Tabella 2. ‐ Presenza sistemi informativi regionali
Presenza di un sistema informativo sui servizi e di un sistema informativo sulle occupazioni in ambito sociale (quest’ultimo anche parziale)
a. Emilia – Romagna b. Marche
c. Piemonte
d. Friuli Venezia Giulia (anche se non ancora implementato in una logica di sistema informatico)
Presenza di un sistema informativo prevalentemente centrato sui servizi (anche se a volte solo parziale, con anche dati sulle occupazioni sociali) a. Toscana b. Veneto c. Puglia d. Umbria
e. Molise (Osservatorio Regionale sui Fenomeni Sociali ‐O.R.F.S.‐)
Assenza di sistema informativo sui servizi e interventi sociali (Le eventuali informazioni disponibili derivano, prevalentemente, da indagini una tantum) a. Basilicata b. Calabria
Nel percorso di realizzazione di un sistema informativo integrato in ambito regionale, la Regione Toscana è intervenuta adottando con la delibera 580/2009 il “Nomenclatore degli interventi e dei servizi sociali della Regione Toscana”, utilizzato come dizionario comune attraverso il quale tutte le applicazioni che compongono e alimentano il sistema informativo potranno dialogare fra sé. Il nomenclatore è stato definito attraverso un percorso interregionale nell’ambito del Cisis ‐Coordinamento tecnico interregionale, Gruppo politiche sociali, a partire dalla classificazione utilizzata nell’indagine sulla spesa sociale.

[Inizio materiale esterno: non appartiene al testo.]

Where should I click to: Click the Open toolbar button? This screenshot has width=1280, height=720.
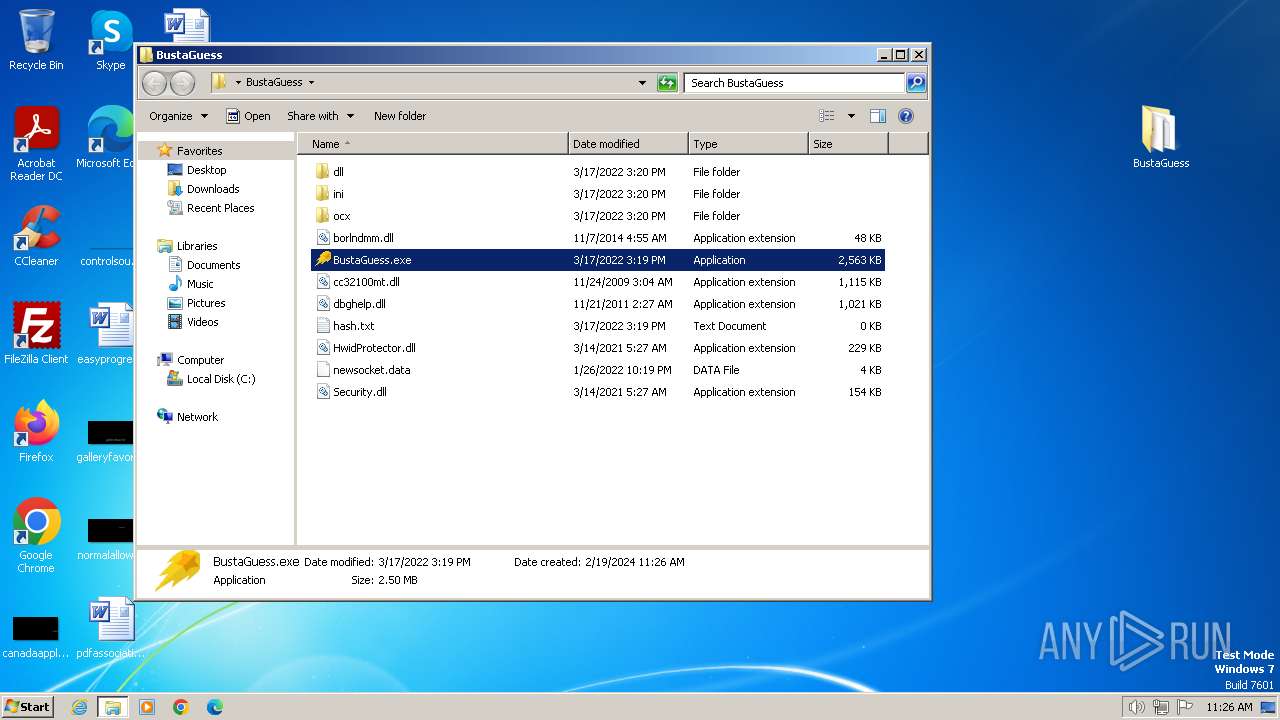click(x=248, y=116)
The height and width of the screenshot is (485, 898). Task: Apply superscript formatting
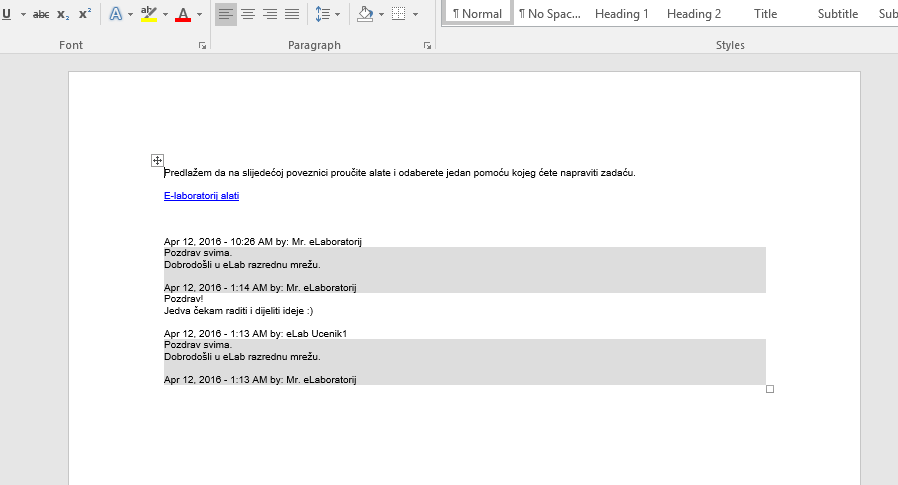(85, 14)
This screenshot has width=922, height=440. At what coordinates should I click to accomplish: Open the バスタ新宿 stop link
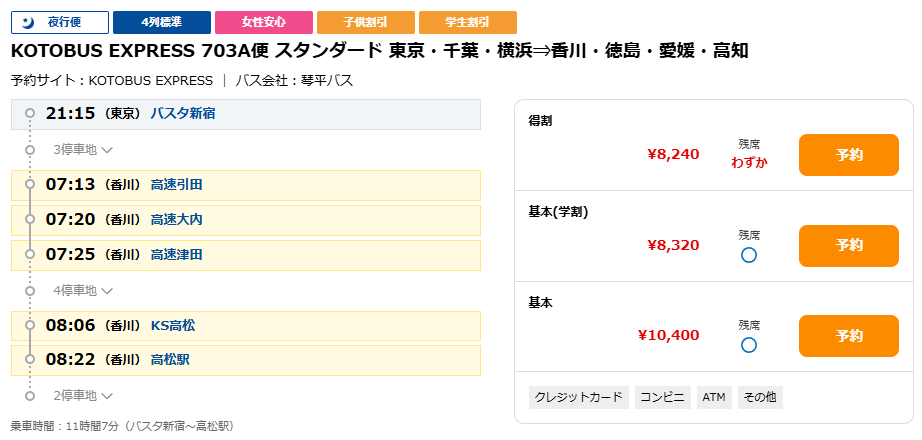tap(182, 114)
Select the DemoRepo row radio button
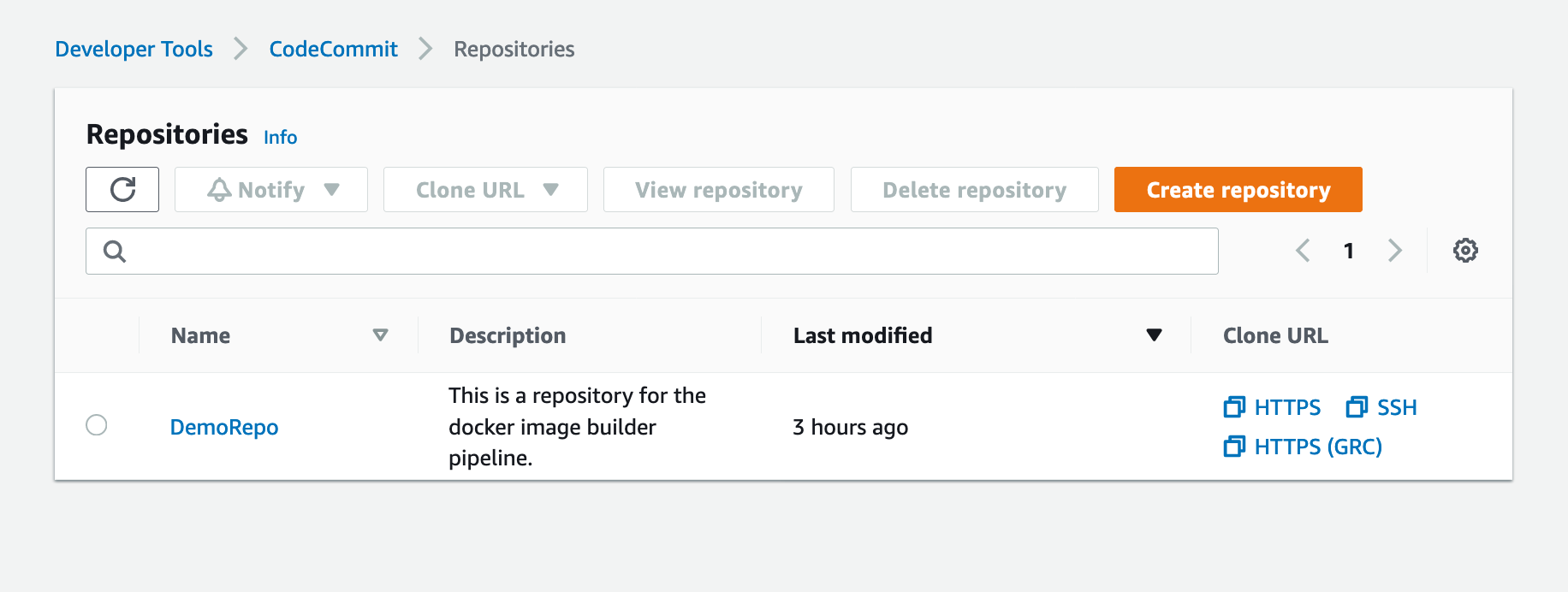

È a partire da tale documento nazionale che la Regione, perfezionandolo affinché potesse essere coerente con il sistema di classificazione toscano, è arrivata alla già citata delibera. A livello nazionale, invece, dovrà essere completato il percorso di lavoro per introdurre una classificazione condivisa delle professioni e delle occupazioni sociali.
Anche se, come si è cercato di dimostrare nei primi capitoli di questo lavoro di tesi nel tentativo di coniugare la teoria delle professioni sociali con la produzione normativa e formativa delle diverse regioni, non esiste ad oggi un univoco sistema classificatorio delle diverse professioni e occupazioni che lavorano nel sociale, si auspica che una prima ipotesi classificatoria venga presto proposta dal Ministero e dalle Regioni in modo tale da poter costruire a livello nazionale un unico sistema di professioni sociali che siano confrontabili nei diversi territori regionali. Per fare questo saranno da concordare modalità condivise di conteggio degli operatori sociali che
riducano le attuali disomogeneità di calcolo (numero assoluto di operatori rispetto al numero equivalente di operatori; conteggio per servizio o per ente/organizzazione) e affrontino il problema delle doppie contabilità. Per questo lo sviluppo dei sistemi informativi sulle professioni ed occupazioni nel sociale dovrebbe avere come caratteristica fondamentale il fatto di essere centrato sui singoli operatori (ovvero l’unità di riferimento dovrebbe essere l’individuo singolo e non, come accade oggi, l’organizzazione/il servizio) in maniera da evitare il problema delle cosiddette “doppie contabilità” che rischia di condizionare pesantemente la produzione di stime puntuali sul numero di operatori presenti nei servizi.
In modo del tutto analogo dovranno essere definite in maniera condivisa quali variabili rilevare sugli operatori sociali e le relative modalità di codifica delle informazioni con l’evidente obiettivo di favorire i confronti interregionali (es. genere, orario di lavoro, tipologia di contratto).
Tutto questo potrebbe sostenere ed aiutare a censire le diverse occupazioni e le professioni impiegate nel settore dei servizi sociali nelle varie regioni. Come abbiamo già accennato, alcune di queste professioni godono già di un riconoscimento formale mentre altre, pur traendo origini da bisogni concreti della popolazione e delle comunità, non sono ancora state definite in modo omogeneo a livello nazionale.